After all was said and done and wiped off, I decided to head over to GoodHandy's for a quick visit. Although anyone who knows me knows that I can never go into a place with alcohol for a "quick visit". Naturally, I ended up doing shots with Mandy and Billy Bronco, showing off my junk onstage, and basically releasing some of that latent alcoholism we all know I'm hiding from the world. All in all, a fun fucking trip.
10 comments:
Only you can make a stick figure sketch hot! Which just goes to show, it's not the tools you use, it's how you use them. Awesome.
STICKMAN PORN--YESSSS!!!
That is all.
One of your better posts and I can't wait to see this, one of the hottest positions possible!

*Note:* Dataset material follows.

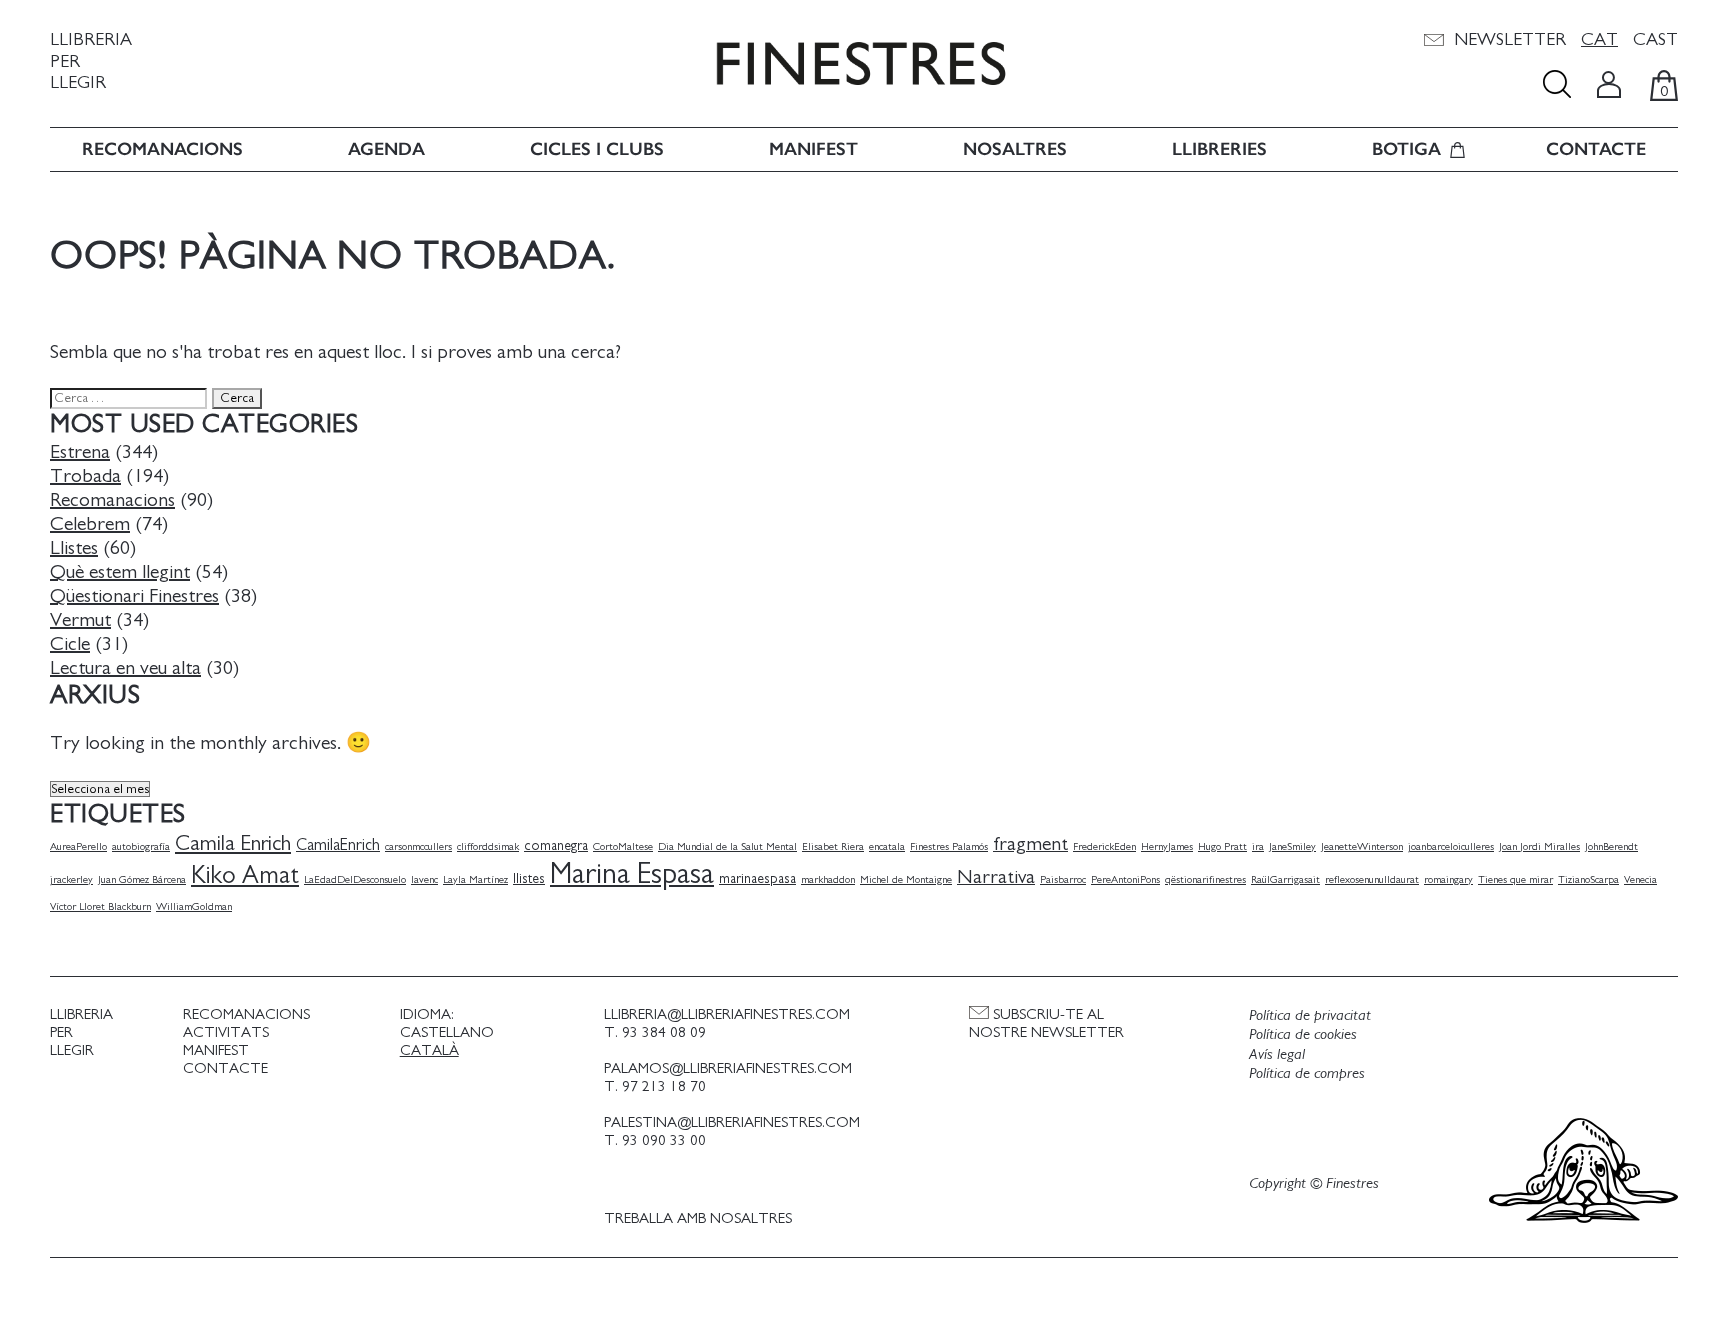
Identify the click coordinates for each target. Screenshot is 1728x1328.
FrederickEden (1104, 846)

Your illustration was perfect and I posted to Gay Porn Gossip an excerpt.
"When you have a mouth full of dong, everything comes out as a bunch of M's and F's."
That made me laugh so hard. You're a really good writer though. Very descriptive, which isn't bad at all.
^_^
I like that I can read entire descriptions of gay porn scenes without batting an eye.
No, really, I love these stories and your writing is just freakin' hilarious. Particularly the inclusion of drawings. Best gay porn blog ever! OK, only one I've ever read but I do love it. Keep it up! (hyuck hyuck see what I did there).
I can't believe I'm delurking for this, but that position is called "el pollo asado" or roasted chicken in some Latinamerican countries....
Those stick figures are really hot. Just imagine how hot they would be if we could see their big sticks sticking up.
Great story....I'm heading to Toronto this coming Sunday thru Friday. I can only hope my adventures are 1/2 as much fun.
BTW, I totally love the Stanley Kubrick homage in the title of the post.